Exercise instructions → Filter the material, keeping only lines with the word "agent".

━━━ Dataset records

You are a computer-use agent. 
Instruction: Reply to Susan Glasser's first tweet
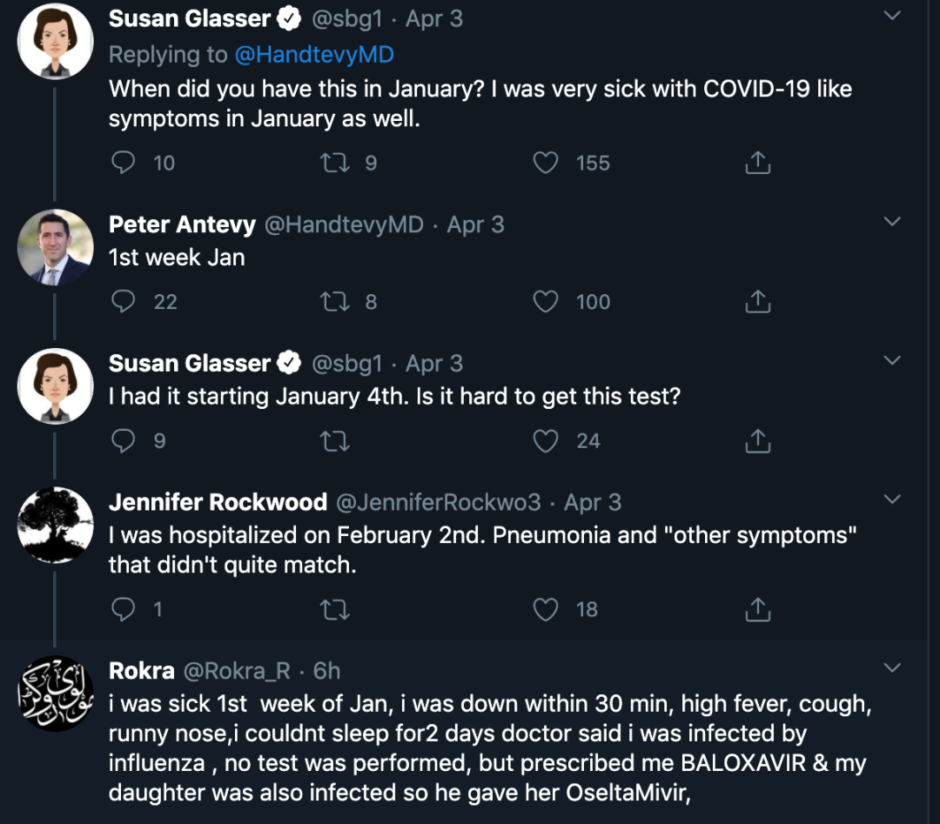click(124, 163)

━━━━━━
━━━ Dataset records

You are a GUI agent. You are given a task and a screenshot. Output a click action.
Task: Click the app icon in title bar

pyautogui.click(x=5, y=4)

━━━━━━

Reply →
You are a computer-use agent. 
You are a GUI agent. You are given a task and a screenshot. Output a click action.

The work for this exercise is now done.